One thing, though, that I’ve figured out is that I need to be inspired to write and sitting in my house – no matter how hard I’m working – is NOT inspiring. I need to get out there. I need to travel, take day trips, try new foods, dye my hair, drive fast, go hiking, run a race I’ll never finish, or something to get me moving physically. Because when my body is moving physically, it’s like it unlocks my brain and the thoughts and ideas just start flowing.
11 comments
Are you kidding, you do an awesome job of keeping these fires burning …
Maybe I’m just good at faking it… Lately it feels like style over substance.
I want to dye my hair too. I know what was not supposed to be my take away from this… 😉
You take away what you need to take away. I dye my hair every few weeks (nothing too radical -lighter brown, darker brown, reddish – and then maybe highlights in the summer). Sometimes just the smallest physical change gives us such a fresh perspective when we look in the mirror.
I understand losing your mojo. Having posts to write, but not necessarily being inspired. I’ve been there for…months? A year? ha. Well, either way, I have always loved your blog and think you do a great job.
There you go. Having to write but not necessarily being inspired. I wondered if I simply waited until the moment I truly felt inspired how long it would take for that to happen.
I know exactly what you mean. I hit the wall about three years in and now I often find myself worrying that I’m just repeating myself or being negative. I really don’t want to put anymore negativity out there, and yet every once in a while I find myself venting.
I try to stay away from negativity but I find myself sometimes musing on too many introspective things and running into the “no one is going to want to read about this” feeling. But I have found that repeating or rather *retelling* stories from time to time seems just fine.

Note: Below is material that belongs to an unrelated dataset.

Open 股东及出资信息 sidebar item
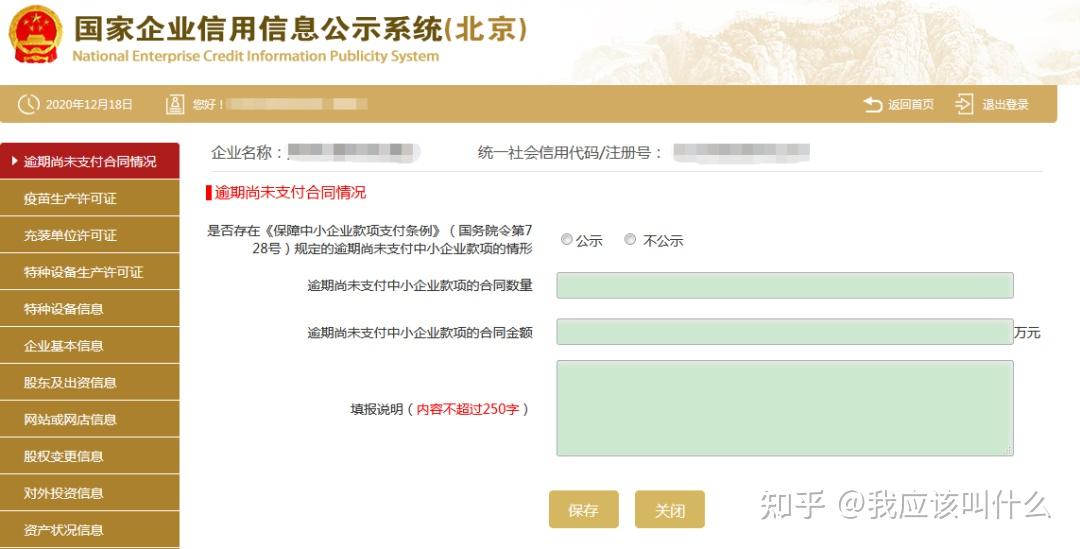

I think your blog is phenomenal. I’ve got a lot of posts and ideas and things floating and thoughts but I have been working on some, letting other go and just being excited with this prompt.
I agree when you’ve gotten away from regular blogging it’s incredibly difficult to find a groove. I blogged maybe 3 times all of last year. It just wasn’t a priority & I have missed it. So much that goes through my head & has been lost. Sometimes I write to release stress or to find my happy place – feeling creative – which I usually don’t get to use on a day to day basis on the job. Looking forward into settling back into a writing routine,
I am feeling like you! Mojo missing!!! And I’m feeling like I need to experience before I can write. What I think I’m missing are good prompts to help unleash the burn! I’ll keep reading your words!